By Tufail Ahmad, New Age Islam
16 September 2016
On September 13, the first day of Eid Al-Azha, major mosques were shut down in Kashmir. Amid the continued rioting, 78 lives were lost and a thousand people were injured over past two months. In present times, nations are invaded by ideas emerging from internal and external sources. There are two recent examples of this argument. One, Syrian refugees arriving in Europe have practically invaded local cultures, disturbing the rule of law in European countries. Two, in India television debates about pellets guns have emerged as more powerful than bullets, thereby posing a threat to peace in Kashmir. The tragedy of the Indian mind is that, in responding to the war in Kashmir created by the Pakistani-jihadi mind – it is seeking a political solution.
In this context, discussed below are some difficult ways to resolve the Kashmir issue but first look at a brief history of the conflict. At the Partition in 1947, Jammu & Kashmir was an autonomous state ruled by Maharaja Hari Singh. The newly created Pakistan invaded the princely state in October 1947. Hari Singh could not fight and sought military help from India. Lord Mountbatten who was the governor general of free India initially refused to send military aid. However, Indian troops arrived in Kashmir after Hari Singh signed an Instrument of Accession to India. At that time Pakistanis, who included jihadi fighters from the Pakistani tribal region, were seen as invaders by local Kashmiris who joined hands with Indian troops to fight against them.
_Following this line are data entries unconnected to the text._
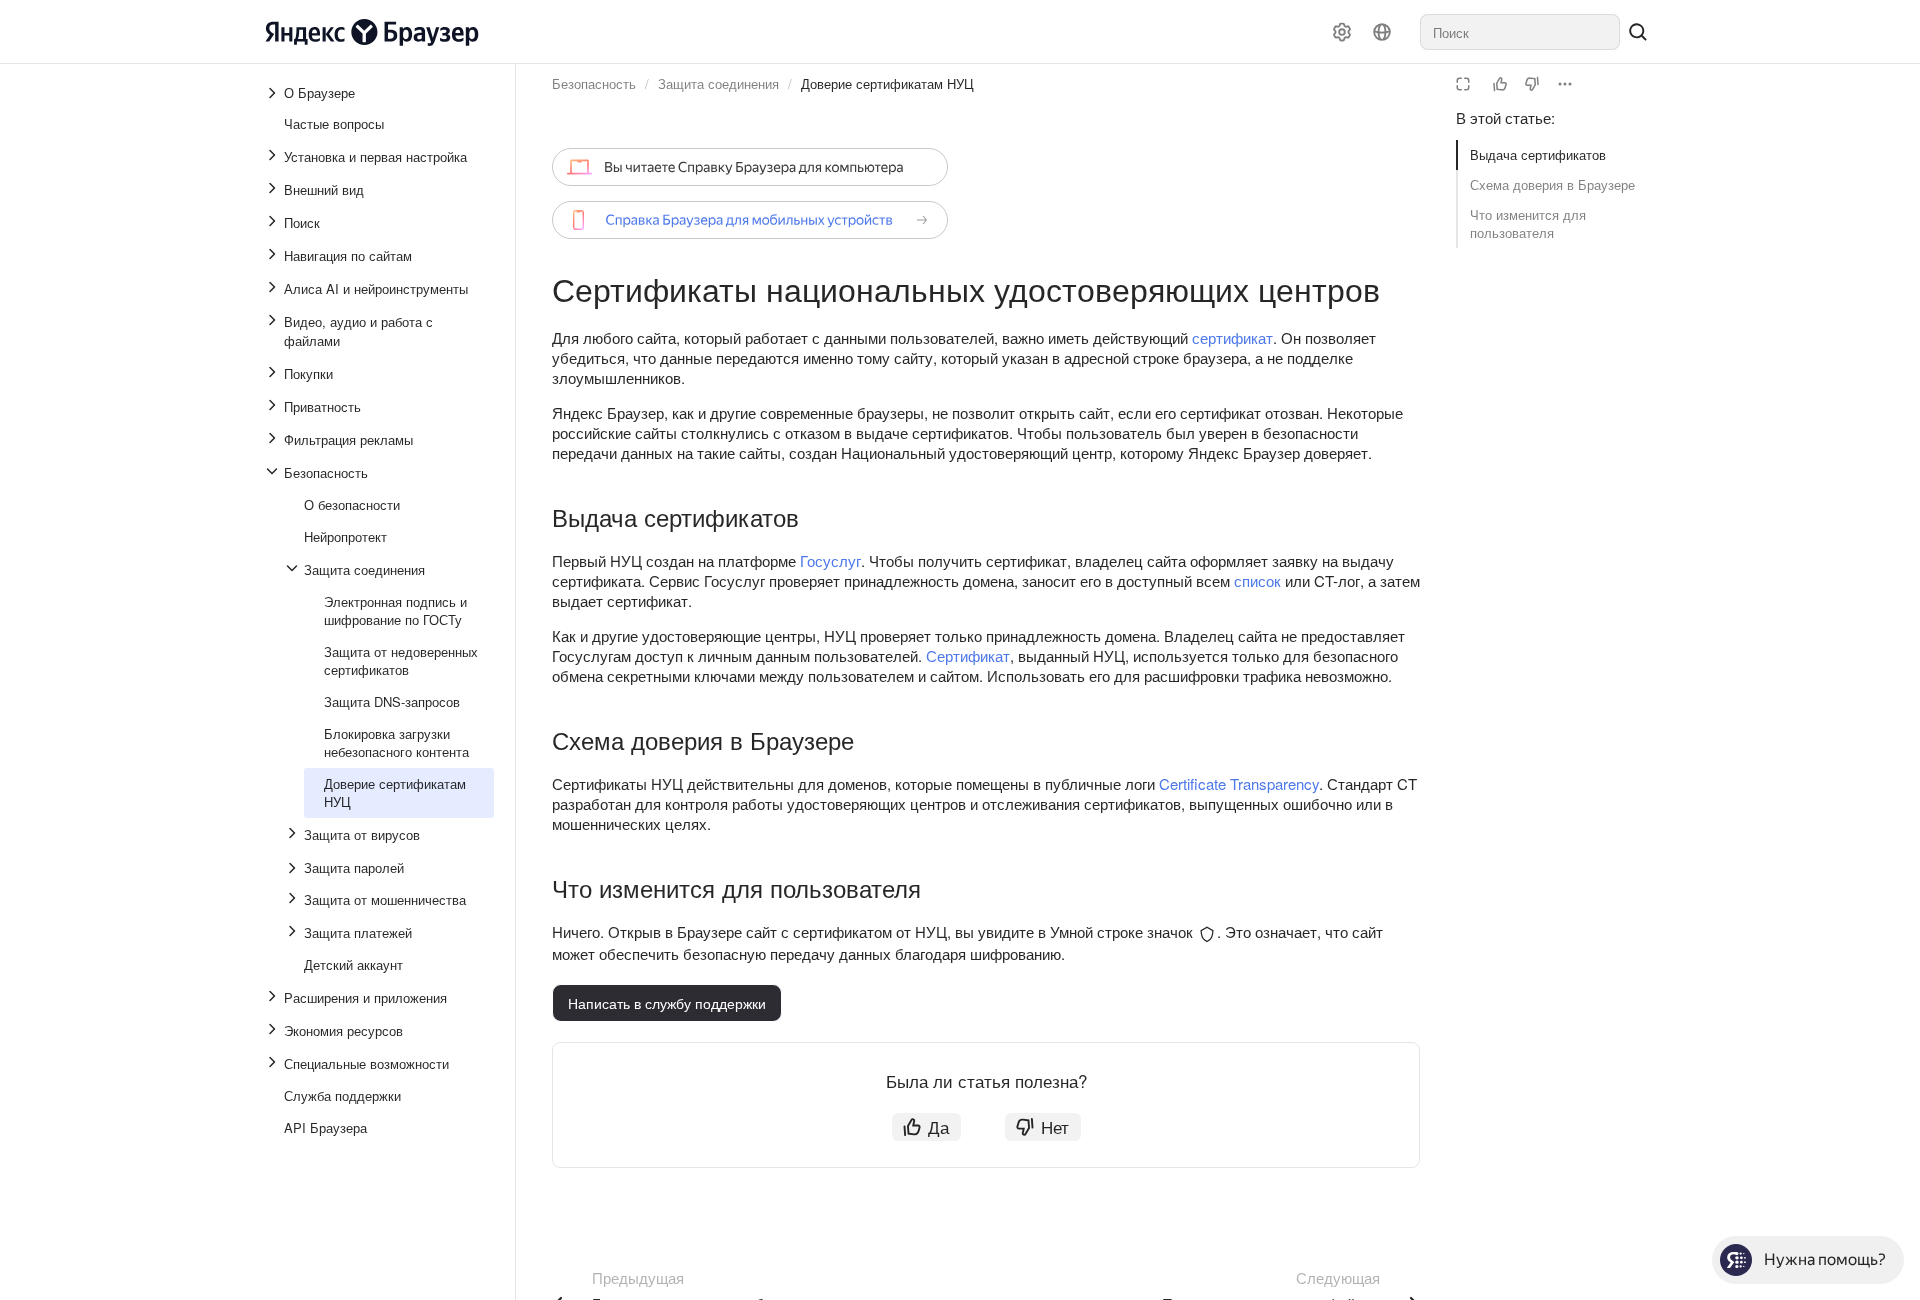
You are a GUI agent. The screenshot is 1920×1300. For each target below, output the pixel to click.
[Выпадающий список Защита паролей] (294, 868)
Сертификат (968, 655)
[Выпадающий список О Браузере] (274, 93)
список (1257, 580)
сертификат (1232, 337)
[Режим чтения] (1463, 84)
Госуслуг (830, 560)
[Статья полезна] (1500, 84)
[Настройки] (1342, 32)
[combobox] (1520, 32)
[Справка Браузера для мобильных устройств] (750, 220)
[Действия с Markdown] (1565, 84)
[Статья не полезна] (1532, 84)
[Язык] (1382, 32)
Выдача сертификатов (1538, 154)
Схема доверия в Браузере (1552, 184)
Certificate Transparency (1239, 783)
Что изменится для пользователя (1528, 223)
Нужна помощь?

Against the advice of Indian military generals, Prime Minister Jawaharlal Nehru took the issue to the United Nations Security Council which passed, among others, the Resolution 47 of April 21, 1948. As per the resolution, the first step was for Pakistan to withdraw all its troops from Jammu & Kashmir. The second step was for India to progressively reduce its forces after it was established by the UN that Pakistani troops were withdrawn. The third step was to hold a plebiscite. Since Pakistan was seen then by Kashmiris as an invader state, it did not like the idea of a plebiscite and did not fulfil the first step of withdrawing troops. Consequently, the second and third steps did not materialise. Also, Resolution 47 is contained in Chapter VI of the UN Charter which is not binding.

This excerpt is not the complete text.